I have the latest Opensearch/Dataprepper (2.18).
This pipeline works fine without this directives
template_type: index-template
template_content: >
…
sink:
- opensearch:
hosts: [ https://...... ]
insecure: true
username: "...."
password: "....."
index: syslog-standard
dlq_file: "/usr/share/data-prepper/pipelines/dlq_syslog.err"

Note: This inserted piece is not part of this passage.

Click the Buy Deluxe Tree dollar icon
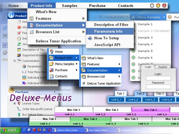 (x=19, y=115)
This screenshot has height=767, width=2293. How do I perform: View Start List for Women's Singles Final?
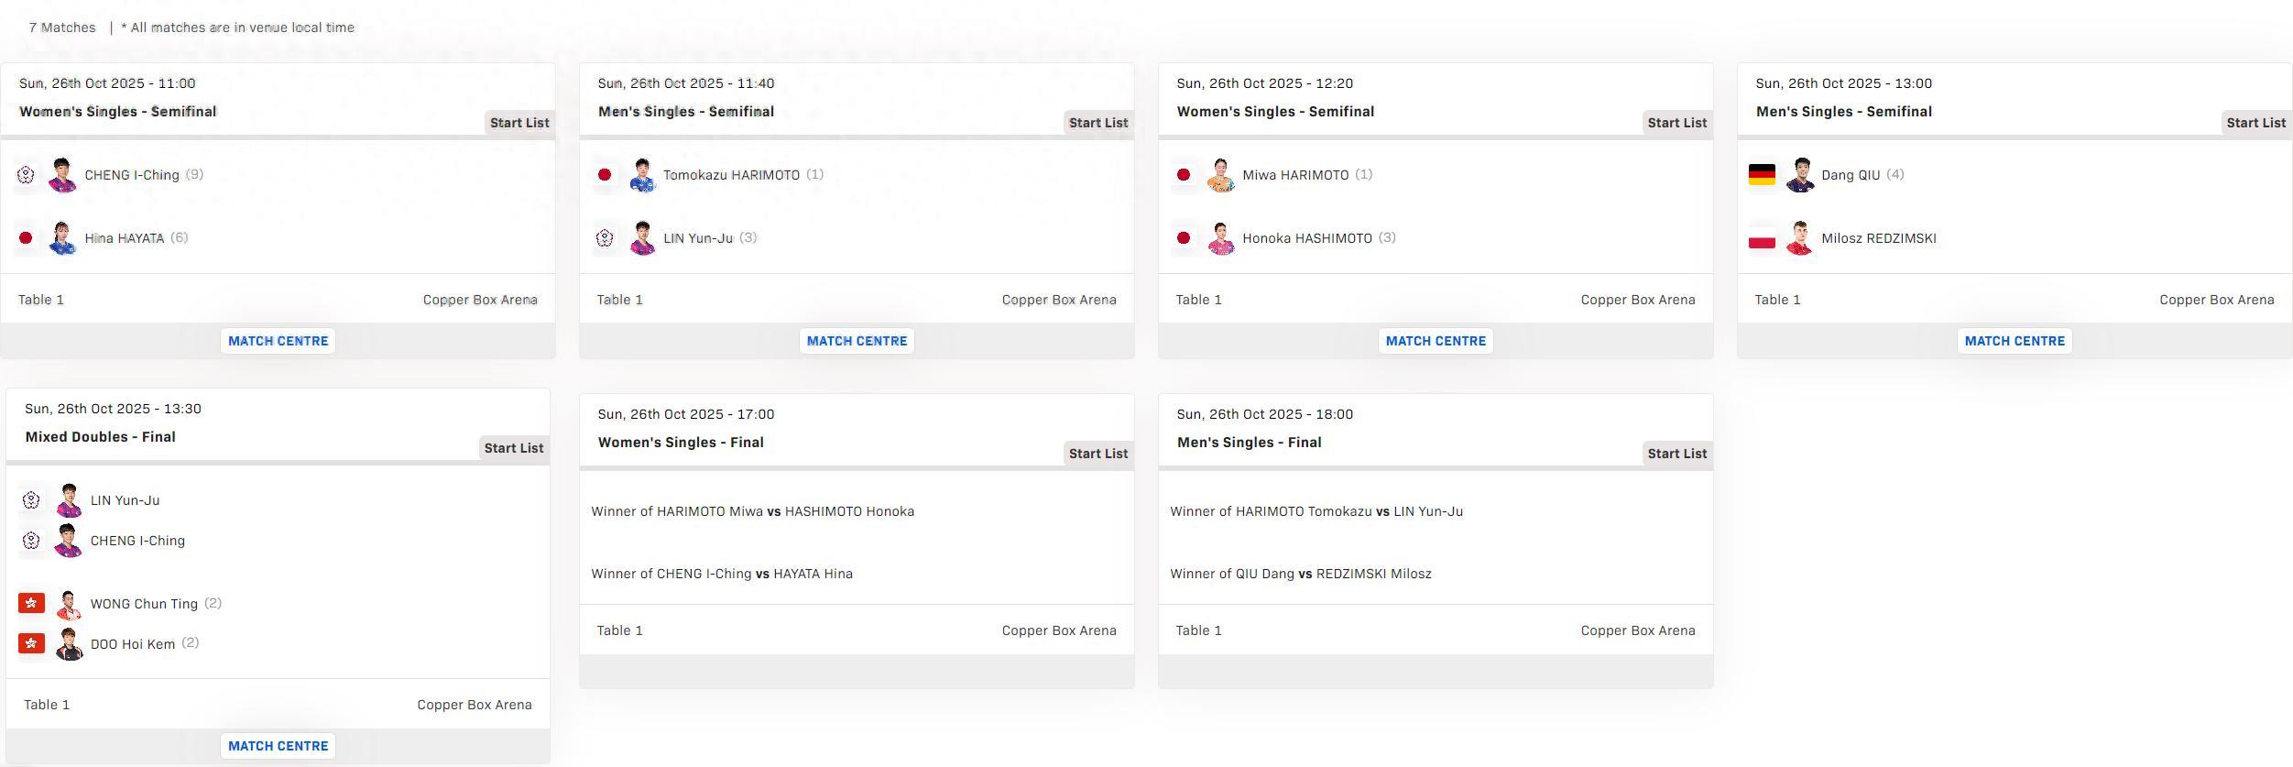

template_type: index-template
template_content: >
{
"template" : {
"mappings" : {
"properties": {
"logsource": { "type" : "text" },
"program": { "type" : "text" },
"pid": { "type" : "text" },
"timestampOriginalString": { "type" : "text" },
"message": { "type" : "wildcard" }
}
}
}
}
But with them included I got errors in dataprepper logs:
2025-02-03T13:20:28,398 [syslog-pipeline-sink-worker-4-thread-1] WARN org.opensearch.dataprepper.plugins.sink.opensearch.OpenSearchSink - Failed to initialize OpenSearch sink, retrying: Forbidden access
2025-02-03T13:20:28,602 [syslog-pipeline-sink-worker-4-thread-1] INFO org.opensearch.dataprepper.pipeline.Pipeline - Pipeline [syslog-pipeline] - sink is not ready for execution, retrying
2025-02-03T13:20:28,603 [syslog-pipeline-sink-worker-4-thread-1] INFO org.opensearch.dataprepper.plugins.sink.opensearch.OpenSearchSink - Initializing OpenSearch sink
2025-02-03T13:20:28,603 [syslog-pipeline-sink-worker-4-thread-1] INFO org.opensearch.dataprepper.plugins.sink.opensearch.ConnectionConfiguration - Using the username provided in the config.

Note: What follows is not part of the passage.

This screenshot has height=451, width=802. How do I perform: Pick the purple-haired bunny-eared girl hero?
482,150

2025-02-03T13:20:28,603 [syslog-pipeline-sink-worker-4-thread-1] INFO org.opensearch.dataprepper.plugins.sink.opensearch.ConnectionConfiguration - Using the trust all strategy
Why?
Update: because of user permissions… The user I used (not admin) had enough rights to create index, but not for template creation. When I used admin user, it started to work.
P.